Keywords: Hemophilia B, early intervention, MR imaging, spinal epidural hematoma

How to cite this article:
Borkar SA, Prasad G L, Satyarthee GD, Mahapatra AK. Spontaneous spinal extradural hematoma in a child with hemophilia B, surgery or medical management - A dilemma?. J Pediatr Neurosci 2011;6:131-3

How to cite this URL:
Borkar SA, Prasad G L, Satyarthee GD, Mahapatra AK. Spontaneous spinal extradural hematoma in a child with hemophilia B, surgery or medical management - A dilemma?. J Pediatr Neurosci [serial online] 2011 [cited 2023 Jan 31];6:131-3. Available from: https://www.pediatricneurosciences.com/text.asp?2011/6/2/131/92837

   Introduction Top

Spontaneous spinal EDH is a rare clinical scenario, which may be secondary to variety of etiologies such as coagulopathic disorders, [1],[2] lymphomas, [3] plasma cell myeloma, [4] and very rarely, following lumbar puncture.

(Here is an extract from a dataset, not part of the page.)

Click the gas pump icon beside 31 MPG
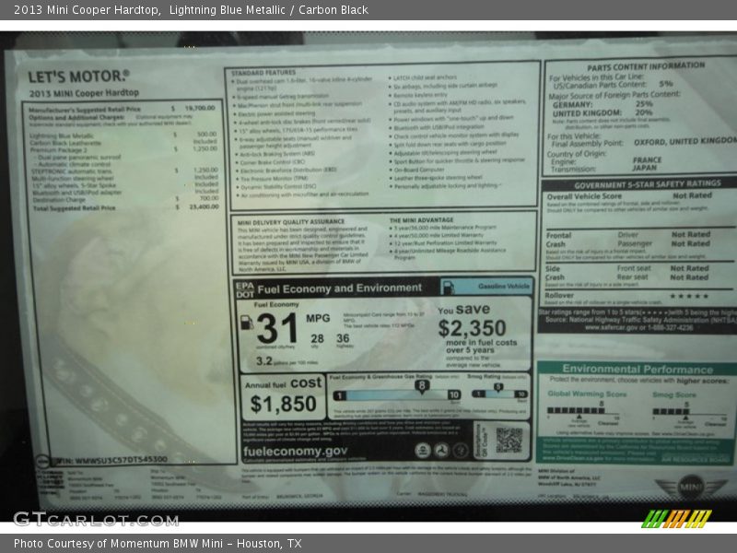click(247, 324)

Central nervous system hemorrhages are an uncommon but severe complication of hemophilia, occurring in only 2-8% of children with hemophilia. Less than 10% of these CNS hemorrhages are intraspinal. [5] Urgent diagnosis is key to successful management as any delay can lead to rapidly progressive neurological deficits. MRI is the imaging modality of choice. Early and prompt intervention will usually result in good outcome. We report a known case of hemophilia B who presented with backache and rapidly worsening paraparesis of short duration. He recovered gradually with conservative treatment with factor IX replacement therapy with close neurological and hematological monitoring.

   Case Report Top

A 5-year-old male child, a known case of hemophilia B for 3 years, presented at the casualty with acute pain over the lumbosacral region and rapidly worsening paraparesis of 7 days duration. There was no history of trauma or any significant drug history. There was no prior history of similar complaints. Neurological assessment revealed bilateral lower limb paresis with hypotonia and motor power of 2/5 (MRC grading), around 40% sensory impairment to all modalities of sensation from L1 dermatome below. There was no sacral sparing. The patient had urinary retention for which he was catheterized.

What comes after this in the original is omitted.